CAUTION: This is not a wholesale discussion or the defense of the drone project. It is simply an analysis of IMANI’s analysis and recommendations.
There are issues we ought to face dispassionately from a nationalistic point of view and not subject our thoughts to the musical chairs of political of personal interests. One of such issues is health. It is incumbent on us all as a people to contribute to the discourse and in doing so, from a point of insight and context to help elevate the discussion.
The problems confronting our health sector spun across several decades encompassing infrastructural deficits, inefficient emergency care, unacceptable expert to patient ratio to mention but a few.
Nonetheless, this piece is limited to the drone saga which has gained prominence in the media landscape with tons of supposedly sacrosanct information churned out from various interest groups most of which fail the litmus test of practical understanding and accuracy.
The substance of the discourse is lost the very moment partisan and egotistic undertones emerge. What will essentially happen is that the two major political parties will have extremist positions with rented voices acting as backing vocalists. This only leads us to a ‘one step forward and a million backwards’ situation. Health related issues must be tackled devoid of the unnecessary partisanship for just one reason: lives are at stake. No amount of debate, reportage and or subsequent funding can bring back lives once lost.
We find the 7 point release by IMANI Africa a faulty one embedded with factual and practical inaccuracies. In its position as a think tank, there are more relevant and contextual issues around the project IMANI should have been contesting.

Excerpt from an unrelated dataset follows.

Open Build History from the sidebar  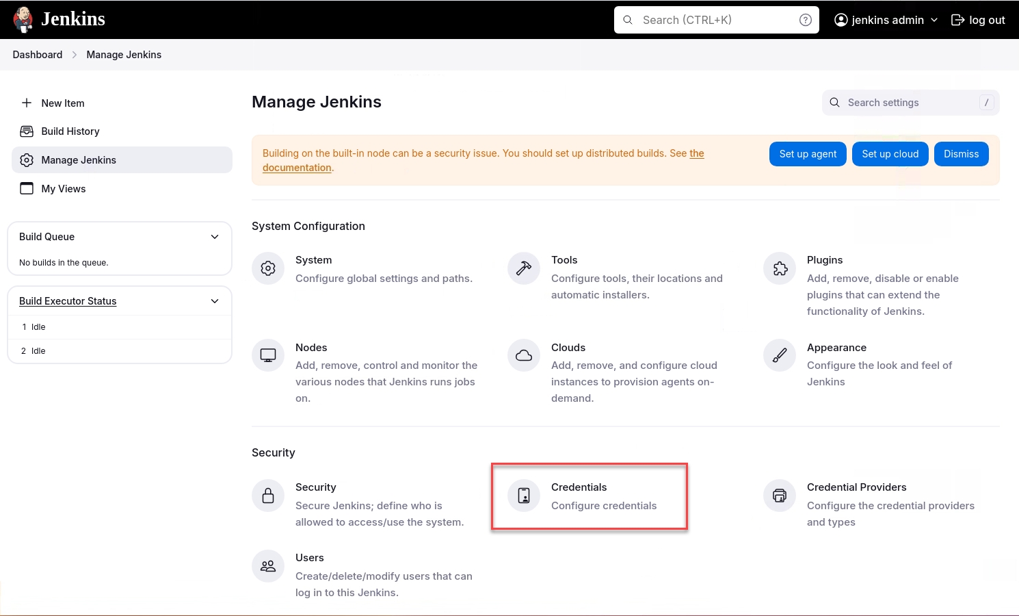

What is the exact problem the project seeks to solve ? How big is this problem ? What are the other issues confronting healthcare in Ghana? Are those problems claiming more lives than our current inability to do emergency deliveries ? Could the $12 million dollars have solved any of those problems if they really do claim more lives? And if this is the biggest problem our $12 million dollars can solve, could there be a more cost-saving but practical option with equal or possibly even better outcomes? These are relevant opportunity cost questions we should seek answers to from the powers that be. We are interested in these questions and will be happy to set the platform for the Ghana health service to respond accordingly. What we do not come to terms with is IMANI’s posture of expertise on the issue
i. In point 1 of their release, they claim that using the drone service to deliver blood adds an additional cost of $20 per bag. That is untrue. Every unit of blood given to a person is screened. Patients’ relatives pay processing fees at hospitals and convey the blood to wherever the transfusion is to take place. In most instances, relatives travel hours on our terrible roads (which can all paradoxically be fixed with $12 million dollars) to blood banks for the collection of blood and then back to the patient for the transfusion to be done. Put a cost to the time spent and cash paid as transportation cost vis-à-vis the $20 per head IMANI quotes as additional cost added because of drone delivery and it clearly is a smack of ingenuity. In any case, government is this time bearing the cost previously borne by patients’ relatives and also shortening the delivery time. Mind you, this project is not aiming to supply these essentials to patients on admission at Korle bu, ridge or Komfo Anokye hospitals. The screening process isn’t going to change because of drone deliveries. They probably presume that the drone will have to make a return trip with patients’ sample for blood grouping and crossmatching before dispatching the crossmatched blood. They have made this argument on another platform. But that is inaccurate and a cursory look at any doctor’s operational protocol would have schooled them on this matter. No properly trained doctor faced with an emergency situation where a patient needs drone-delivered blood will have to go through that. And those are the kind of situations this project seems to want to address. But well, of course if the doctor is a pathologist waiting to perform a post-mortem on the patient’s dead body, then their assumption will hold. That presumption of an additional $20 cost is preposterous and unfounded. Patients were paying more in cash and time spent. And in some cases, with their lives. That assertion is obviously based on a textbook situation which isn’t what happens in any real emergency setting in our context.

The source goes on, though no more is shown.